→ SELECTION
Now Lifetime repeats the formula, hoping to make ratings lightning strike twice.

"Prosecuting Casey Anthony" is a re-creation of the 2011 tabloid trial of the young Florida single mother acquitted in the murder of her 2-year-old daughter.

This time Lowe is on the right side of the law, portraying Jeff Ashton, the assistant state attorney who conducted the case against Anthony. (The film is based on Ashton's book, "Imperfect Justice," written with Lisa Pulitzer.)

The bland role of the veteran prosecutor doesn't give Lowe much to work with. The film is stolen by "The Office's" Oscar Nunez as Anthony's relatively inexperienced but cagey attorney, Jose Baez.

The true appeal of th movie lies in our strong residual interest in finding out just how our criminal system could manage to be blinder than Mr. Magoo.

The film begins with Ashton (Lowe) promoting his book. The reporter asks him what went wrong with the case. "You mean other than the verdict?" he responds. "Not a thing."

→ LISTING
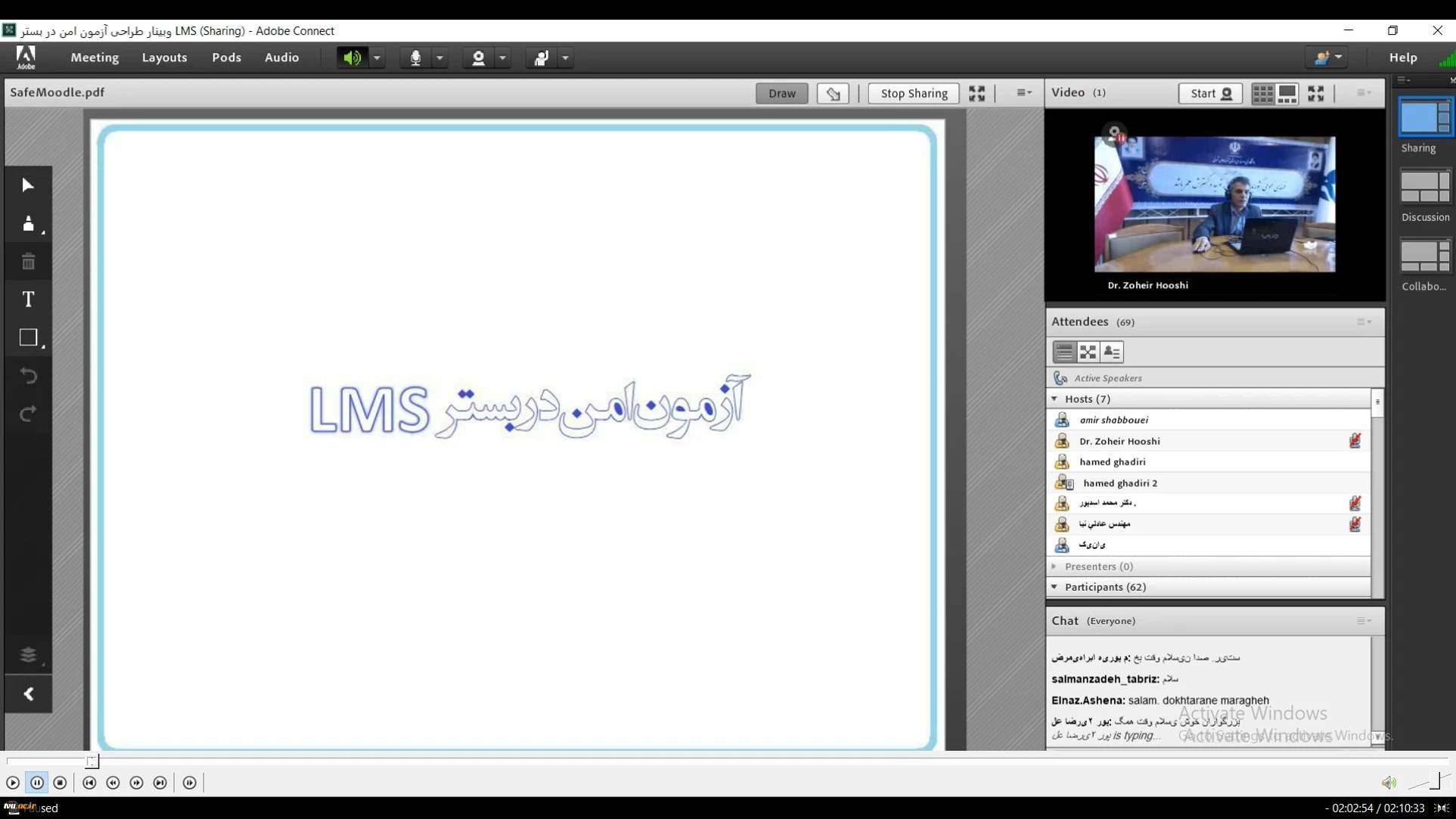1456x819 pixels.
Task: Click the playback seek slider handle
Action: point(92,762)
--
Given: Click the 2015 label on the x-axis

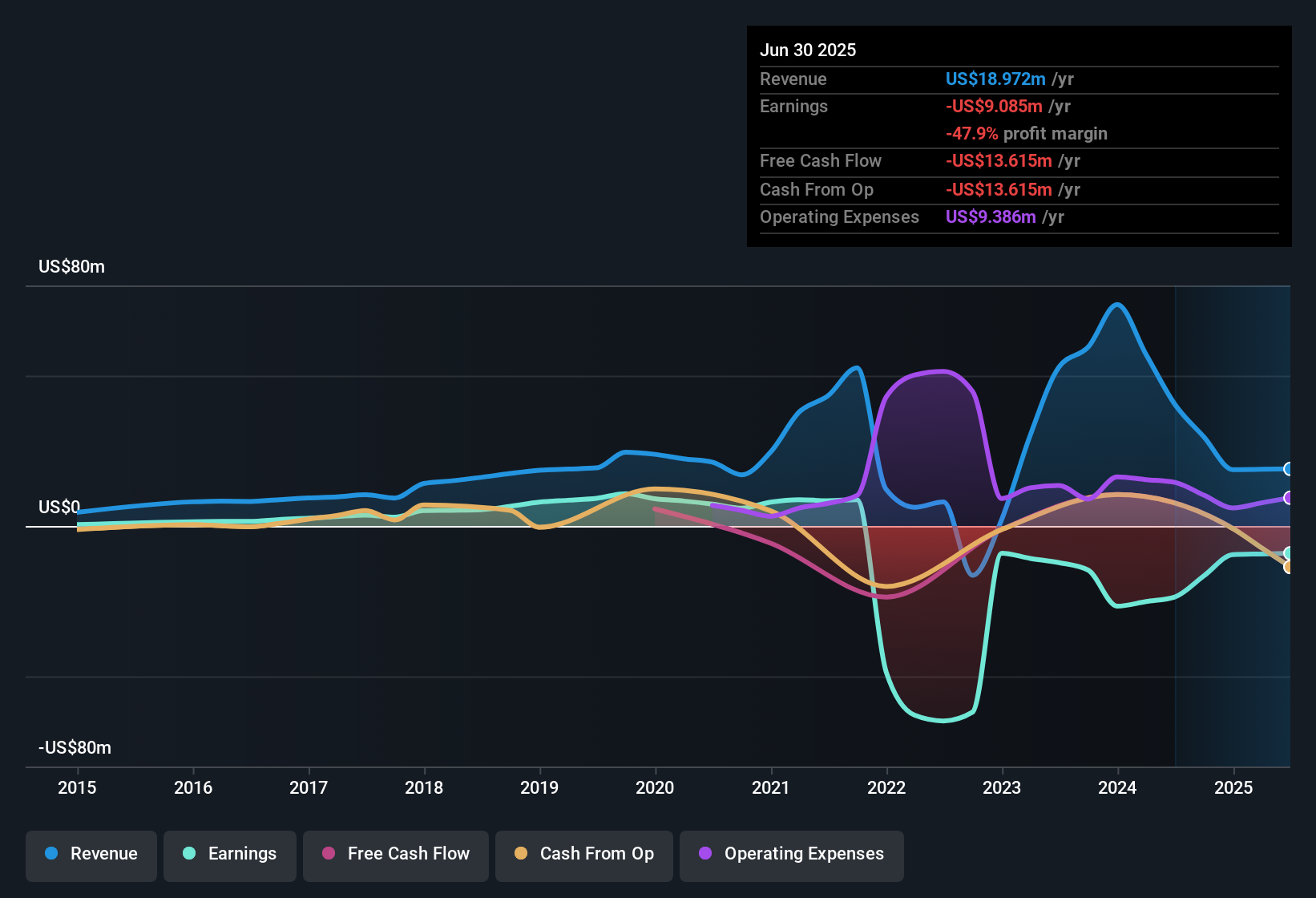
--
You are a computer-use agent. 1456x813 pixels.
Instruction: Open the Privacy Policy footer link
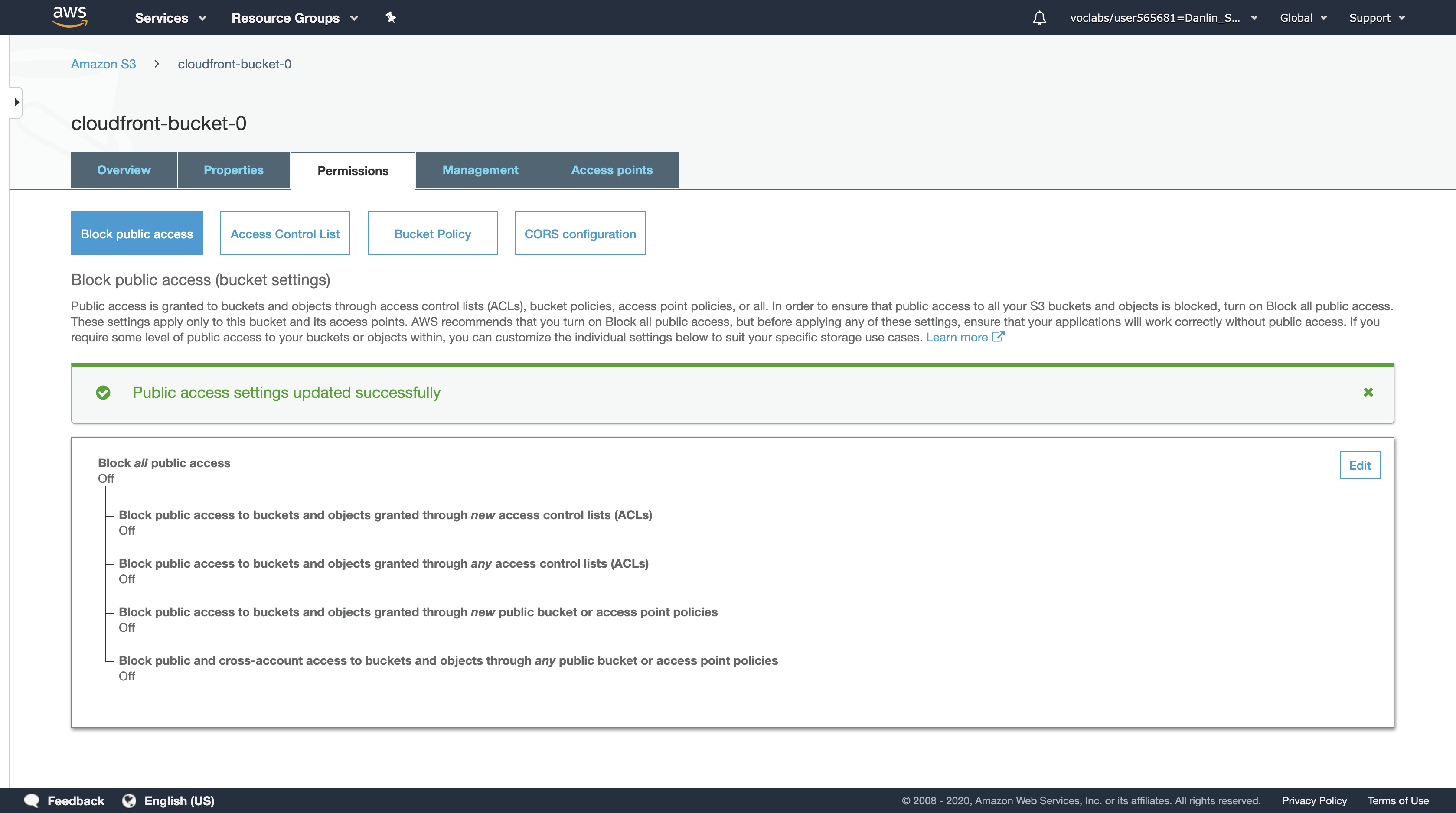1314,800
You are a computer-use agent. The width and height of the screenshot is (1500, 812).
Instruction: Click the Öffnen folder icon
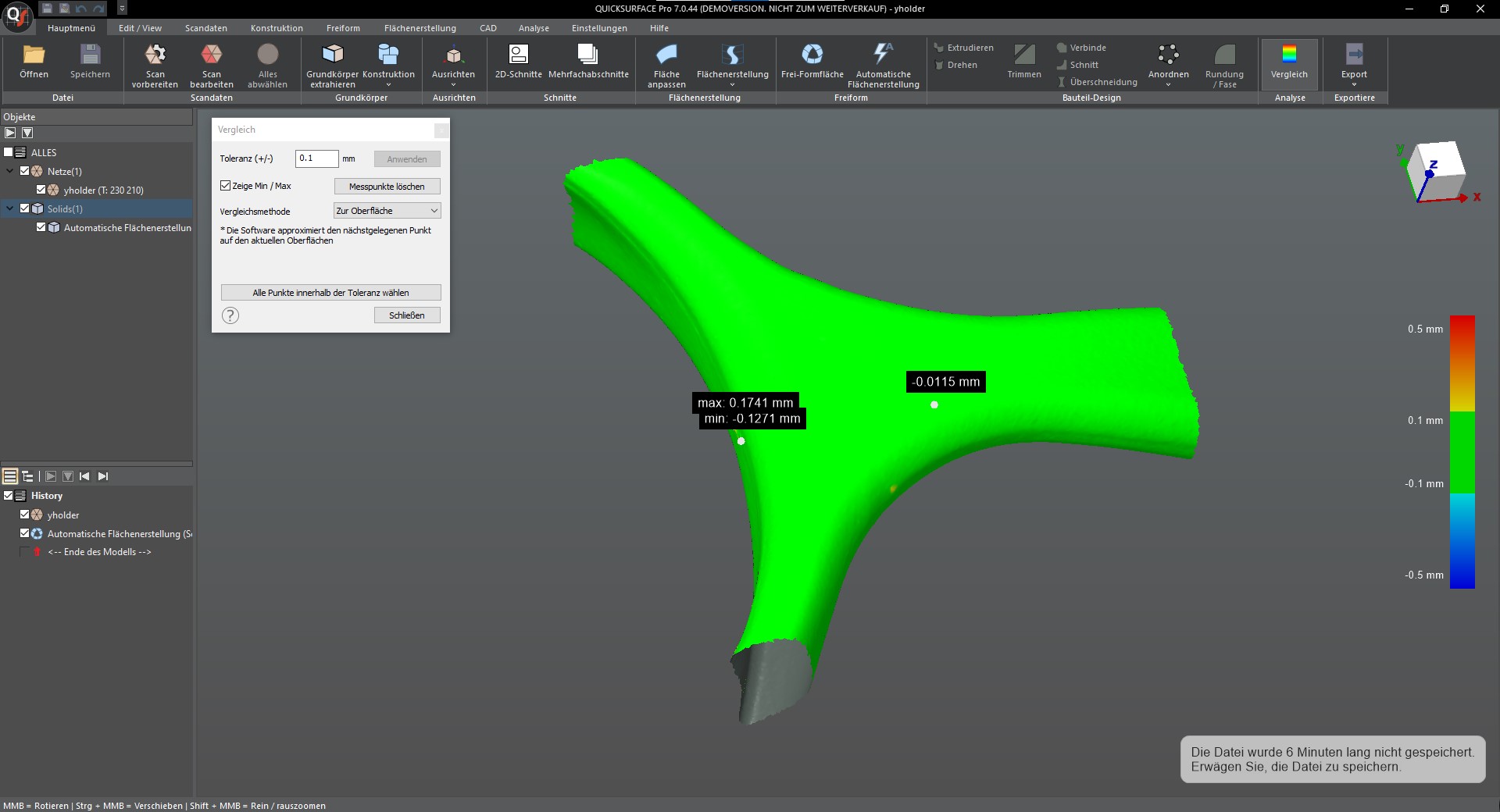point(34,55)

→ STATED PROBLEM
Can you rewrite the passage of the film review that begins at the words "Now Lifetime repeats" and stops after "her 2-year-old daughter.", swapping "Lifetime" for "the network"? Answer from the film review alone, not from the data.

→ WRITTEN SOLUTION
Now the network repeats the formula, hoping to make ratings lightning strike twice.

"Prosecuting Casey Anthony" is a re-creation of the 2011 tabloid trial of the young Florida single mother acquitted in the murder of her 2-year-old daughter.